CHALLENGE » Reproduce the following records line for line, without the pictures.

EXTRACTED RECORDS »
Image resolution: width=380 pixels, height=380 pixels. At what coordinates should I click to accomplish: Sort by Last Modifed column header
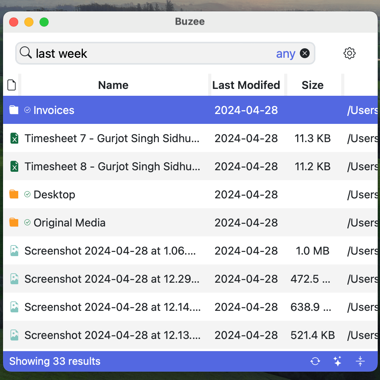pos(246,85)
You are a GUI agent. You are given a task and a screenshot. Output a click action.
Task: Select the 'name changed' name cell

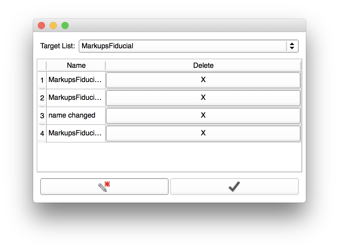click(x=76, y=116)
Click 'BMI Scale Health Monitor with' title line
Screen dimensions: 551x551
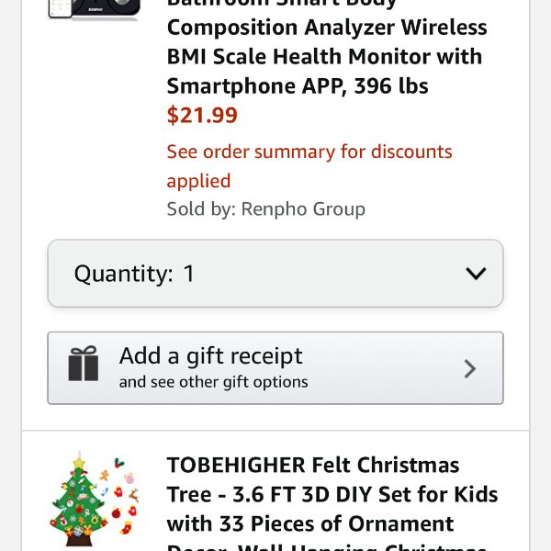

TASK RESULT »
Image resolution: width=380 pixels, height=380 pixels. At what coordinates should I click to accomplish: Sort by Last Modifed column header
pos(246,85)
You are a GUI agent. You are given a task and a screenshot. Output a click action.
Task: Select the 'name changed' name cell

click(x=76, y=116)
Click 'BMI Scale Health Monitor with' title line
Screen dimensions: 551x551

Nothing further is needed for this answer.